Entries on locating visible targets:
● ● ●

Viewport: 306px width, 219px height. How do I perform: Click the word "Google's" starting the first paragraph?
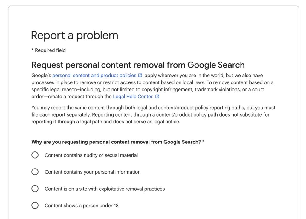[41, 76]
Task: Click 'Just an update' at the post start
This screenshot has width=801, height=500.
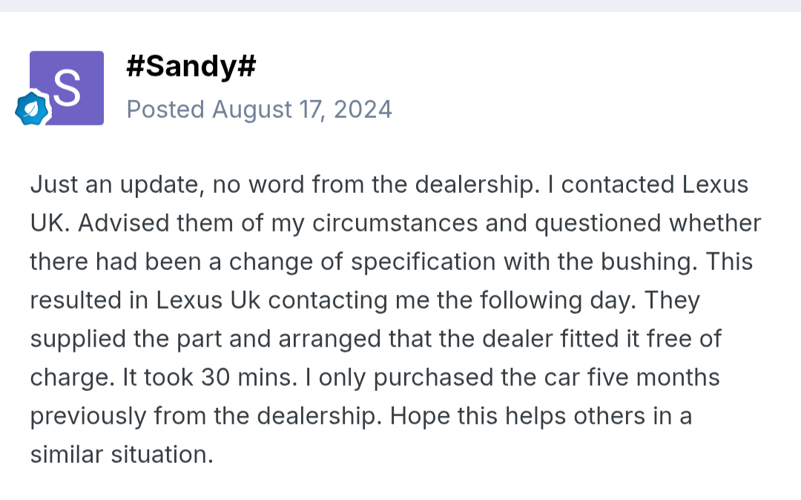Action: click(x=117, y=185)
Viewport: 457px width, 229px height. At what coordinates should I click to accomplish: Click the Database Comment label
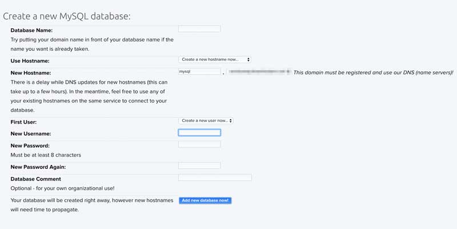pos(35,179)
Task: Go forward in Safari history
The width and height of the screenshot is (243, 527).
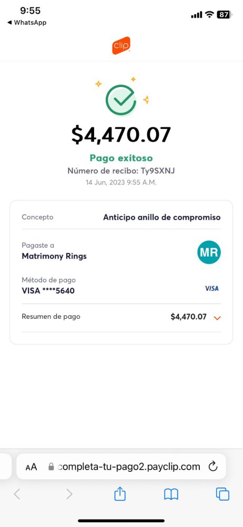Action: 69,494
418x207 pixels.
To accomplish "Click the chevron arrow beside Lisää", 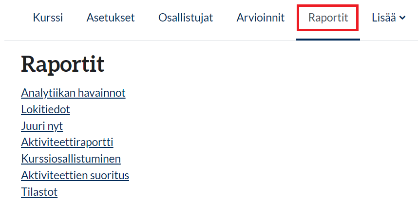I will point(402,18).
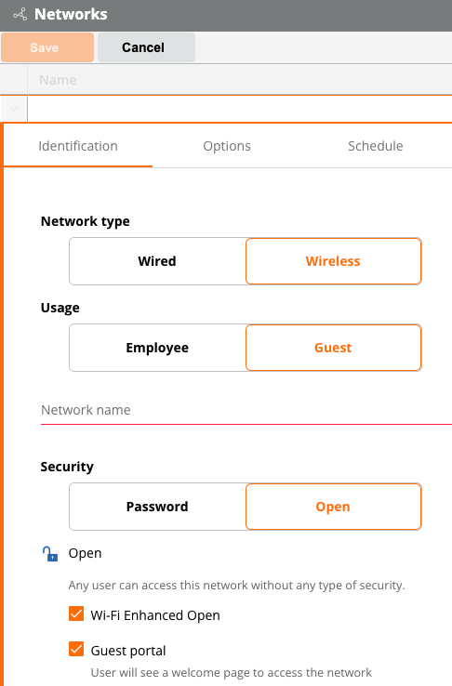Click the Networks share-nodes icon
The image size is (452, 686).
(20, 15)
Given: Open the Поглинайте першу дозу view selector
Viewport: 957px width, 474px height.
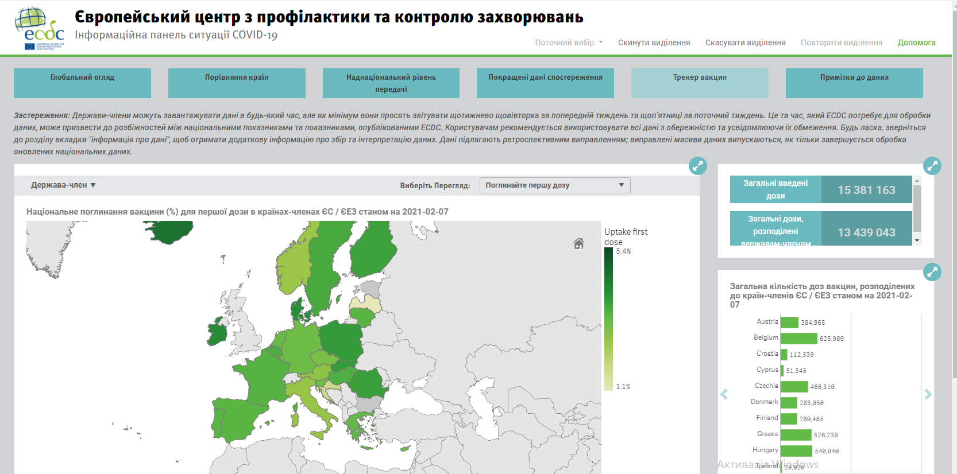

● ● ●

» Instructions for the task
Please output as a numbered list the lines of the entries starting with the line with "Task: Click 'Just" and going on through the line with "pos(35,179)". Skip any blank lines, and leave the pictures out.

» Result of this task
1. Task: Click 'Just an update' at the post start
2. This screenshot has width=801, height=500.
3. Action: click(x=117, y=185)
4. Viewport: 457px width, 229px height. At what coordinates should I click to accomplish: Click the Database Comment label
5. pos(35,179)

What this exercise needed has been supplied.